──────── Data in this exercise ────────
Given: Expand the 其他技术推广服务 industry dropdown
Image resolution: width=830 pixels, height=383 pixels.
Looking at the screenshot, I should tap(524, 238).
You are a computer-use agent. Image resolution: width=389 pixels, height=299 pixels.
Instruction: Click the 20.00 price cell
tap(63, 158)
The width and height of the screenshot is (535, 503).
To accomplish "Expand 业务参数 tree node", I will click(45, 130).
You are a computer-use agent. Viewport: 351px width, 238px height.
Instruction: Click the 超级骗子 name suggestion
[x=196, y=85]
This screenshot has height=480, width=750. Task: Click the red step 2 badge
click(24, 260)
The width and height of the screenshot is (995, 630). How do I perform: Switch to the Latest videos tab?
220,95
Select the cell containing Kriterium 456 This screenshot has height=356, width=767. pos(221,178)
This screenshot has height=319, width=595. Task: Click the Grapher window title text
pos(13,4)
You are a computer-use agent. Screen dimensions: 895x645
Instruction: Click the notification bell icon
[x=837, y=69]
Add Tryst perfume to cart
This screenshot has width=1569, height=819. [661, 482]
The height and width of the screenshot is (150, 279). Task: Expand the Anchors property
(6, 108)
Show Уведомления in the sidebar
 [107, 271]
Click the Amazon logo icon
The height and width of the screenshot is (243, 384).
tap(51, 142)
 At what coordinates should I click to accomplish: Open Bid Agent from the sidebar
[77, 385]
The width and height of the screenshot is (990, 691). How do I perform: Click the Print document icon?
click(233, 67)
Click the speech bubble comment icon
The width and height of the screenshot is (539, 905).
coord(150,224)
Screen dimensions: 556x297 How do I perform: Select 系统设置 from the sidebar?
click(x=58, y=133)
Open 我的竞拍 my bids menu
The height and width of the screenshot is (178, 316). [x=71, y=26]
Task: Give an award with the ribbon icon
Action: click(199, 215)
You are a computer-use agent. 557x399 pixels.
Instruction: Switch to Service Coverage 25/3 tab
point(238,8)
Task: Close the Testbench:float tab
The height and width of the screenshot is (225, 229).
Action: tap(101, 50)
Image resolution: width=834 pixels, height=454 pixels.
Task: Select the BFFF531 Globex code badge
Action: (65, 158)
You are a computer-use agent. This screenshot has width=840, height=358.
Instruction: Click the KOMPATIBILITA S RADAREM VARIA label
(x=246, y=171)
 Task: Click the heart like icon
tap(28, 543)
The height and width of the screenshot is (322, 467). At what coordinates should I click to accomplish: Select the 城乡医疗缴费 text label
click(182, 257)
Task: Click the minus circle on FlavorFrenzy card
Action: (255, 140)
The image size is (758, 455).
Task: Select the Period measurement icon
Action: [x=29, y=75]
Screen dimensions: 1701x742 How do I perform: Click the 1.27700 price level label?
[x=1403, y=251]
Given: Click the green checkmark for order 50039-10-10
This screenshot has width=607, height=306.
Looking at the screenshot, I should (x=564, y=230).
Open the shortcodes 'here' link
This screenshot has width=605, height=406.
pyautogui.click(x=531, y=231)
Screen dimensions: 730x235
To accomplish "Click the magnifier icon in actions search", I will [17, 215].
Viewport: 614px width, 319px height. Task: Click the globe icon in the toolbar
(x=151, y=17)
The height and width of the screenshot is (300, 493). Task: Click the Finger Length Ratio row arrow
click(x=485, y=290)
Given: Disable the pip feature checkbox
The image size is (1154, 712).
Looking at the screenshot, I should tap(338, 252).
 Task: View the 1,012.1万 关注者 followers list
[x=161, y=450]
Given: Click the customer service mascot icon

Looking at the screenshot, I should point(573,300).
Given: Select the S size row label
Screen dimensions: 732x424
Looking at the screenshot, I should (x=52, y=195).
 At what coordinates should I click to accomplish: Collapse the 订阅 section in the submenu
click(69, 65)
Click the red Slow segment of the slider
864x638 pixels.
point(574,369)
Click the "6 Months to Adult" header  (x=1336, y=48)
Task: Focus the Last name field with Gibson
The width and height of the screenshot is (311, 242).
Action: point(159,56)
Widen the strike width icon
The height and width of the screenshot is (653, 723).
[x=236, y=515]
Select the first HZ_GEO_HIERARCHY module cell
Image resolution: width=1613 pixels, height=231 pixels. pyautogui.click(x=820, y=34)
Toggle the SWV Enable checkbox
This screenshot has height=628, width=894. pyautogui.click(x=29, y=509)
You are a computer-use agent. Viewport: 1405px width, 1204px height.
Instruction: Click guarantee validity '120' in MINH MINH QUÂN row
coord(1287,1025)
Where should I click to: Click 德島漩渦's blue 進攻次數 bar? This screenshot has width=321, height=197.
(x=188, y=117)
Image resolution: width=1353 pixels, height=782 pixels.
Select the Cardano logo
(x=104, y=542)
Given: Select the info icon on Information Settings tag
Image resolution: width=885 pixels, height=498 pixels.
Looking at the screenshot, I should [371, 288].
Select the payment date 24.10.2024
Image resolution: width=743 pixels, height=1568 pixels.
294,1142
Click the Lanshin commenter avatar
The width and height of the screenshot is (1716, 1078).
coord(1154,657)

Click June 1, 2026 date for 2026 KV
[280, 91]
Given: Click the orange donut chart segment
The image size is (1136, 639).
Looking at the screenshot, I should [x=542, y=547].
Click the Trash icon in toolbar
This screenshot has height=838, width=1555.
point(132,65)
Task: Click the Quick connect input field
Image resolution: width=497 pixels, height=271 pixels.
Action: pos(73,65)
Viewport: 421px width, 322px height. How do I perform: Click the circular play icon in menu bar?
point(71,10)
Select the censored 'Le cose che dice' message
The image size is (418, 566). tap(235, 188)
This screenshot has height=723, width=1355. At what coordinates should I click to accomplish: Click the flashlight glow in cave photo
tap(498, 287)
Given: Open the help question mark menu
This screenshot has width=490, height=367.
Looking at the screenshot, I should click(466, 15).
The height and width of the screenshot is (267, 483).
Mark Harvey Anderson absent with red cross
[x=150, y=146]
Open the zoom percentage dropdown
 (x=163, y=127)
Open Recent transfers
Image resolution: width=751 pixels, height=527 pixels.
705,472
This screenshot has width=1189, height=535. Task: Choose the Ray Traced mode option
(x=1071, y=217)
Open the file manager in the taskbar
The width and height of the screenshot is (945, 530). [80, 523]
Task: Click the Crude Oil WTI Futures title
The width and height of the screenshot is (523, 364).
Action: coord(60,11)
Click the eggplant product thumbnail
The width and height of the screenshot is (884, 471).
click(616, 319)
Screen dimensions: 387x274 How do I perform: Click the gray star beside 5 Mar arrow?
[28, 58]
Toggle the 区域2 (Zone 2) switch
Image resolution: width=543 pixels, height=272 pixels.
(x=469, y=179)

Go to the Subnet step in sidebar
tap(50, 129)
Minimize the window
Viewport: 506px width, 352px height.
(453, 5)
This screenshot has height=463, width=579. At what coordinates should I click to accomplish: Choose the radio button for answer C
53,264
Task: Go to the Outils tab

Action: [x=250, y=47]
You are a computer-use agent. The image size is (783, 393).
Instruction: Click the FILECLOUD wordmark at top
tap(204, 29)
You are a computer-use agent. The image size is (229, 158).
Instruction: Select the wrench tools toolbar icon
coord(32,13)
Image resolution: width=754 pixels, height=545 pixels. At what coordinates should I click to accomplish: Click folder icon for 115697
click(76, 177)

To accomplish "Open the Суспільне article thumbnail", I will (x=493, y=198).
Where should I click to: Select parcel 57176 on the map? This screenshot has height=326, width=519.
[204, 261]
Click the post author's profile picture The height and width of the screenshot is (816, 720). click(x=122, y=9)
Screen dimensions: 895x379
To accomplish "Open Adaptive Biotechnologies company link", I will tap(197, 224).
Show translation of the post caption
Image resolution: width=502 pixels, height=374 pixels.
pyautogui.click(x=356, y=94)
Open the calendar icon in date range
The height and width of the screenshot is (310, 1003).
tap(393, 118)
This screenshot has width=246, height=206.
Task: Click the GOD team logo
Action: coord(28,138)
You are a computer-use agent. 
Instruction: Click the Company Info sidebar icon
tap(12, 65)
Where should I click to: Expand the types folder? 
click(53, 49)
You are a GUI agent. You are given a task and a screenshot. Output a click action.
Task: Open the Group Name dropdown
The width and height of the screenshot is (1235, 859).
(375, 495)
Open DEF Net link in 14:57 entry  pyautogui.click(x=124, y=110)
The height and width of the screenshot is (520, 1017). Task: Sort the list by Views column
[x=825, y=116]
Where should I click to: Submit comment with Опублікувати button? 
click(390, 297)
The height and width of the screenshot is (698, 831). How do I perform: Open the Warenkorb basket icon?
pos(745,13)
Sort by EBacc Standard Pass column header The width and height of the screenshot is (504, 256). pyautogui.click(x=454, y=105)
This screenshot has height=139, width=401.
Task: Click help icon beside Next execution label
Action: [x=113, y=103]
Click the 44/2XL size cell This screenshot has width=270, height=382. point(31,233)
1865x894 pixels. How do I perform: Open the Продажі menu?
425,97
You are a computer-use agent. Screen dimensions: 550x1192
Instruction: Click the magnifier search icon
────────
▶ _Task directions_
Check each line above for the string "computer", then copy the ones that have it.

▶ _Completed exercise_
You are a computer-use agent. Image resolution: width=389 pixels, height=299 pixels.
You are a computer-use agent. Viewport: 351px width, 238px height.
You are a computer-use agent. Screen dimensions: 895x645
You are a computer-use agent. 557x399 pixels.
You are a computer-use agent. This screenshot has width=840, height=358.
You are a computer-use agent. Viewport: 1405px width, 1204px height.
You are a computer-use agent. The image size is (783, 393).
You are a computer-use agent. The image size is (229, 158).
You are a computer-use agent. 
You are a computer-use agent. Screen dimensions: 550x1192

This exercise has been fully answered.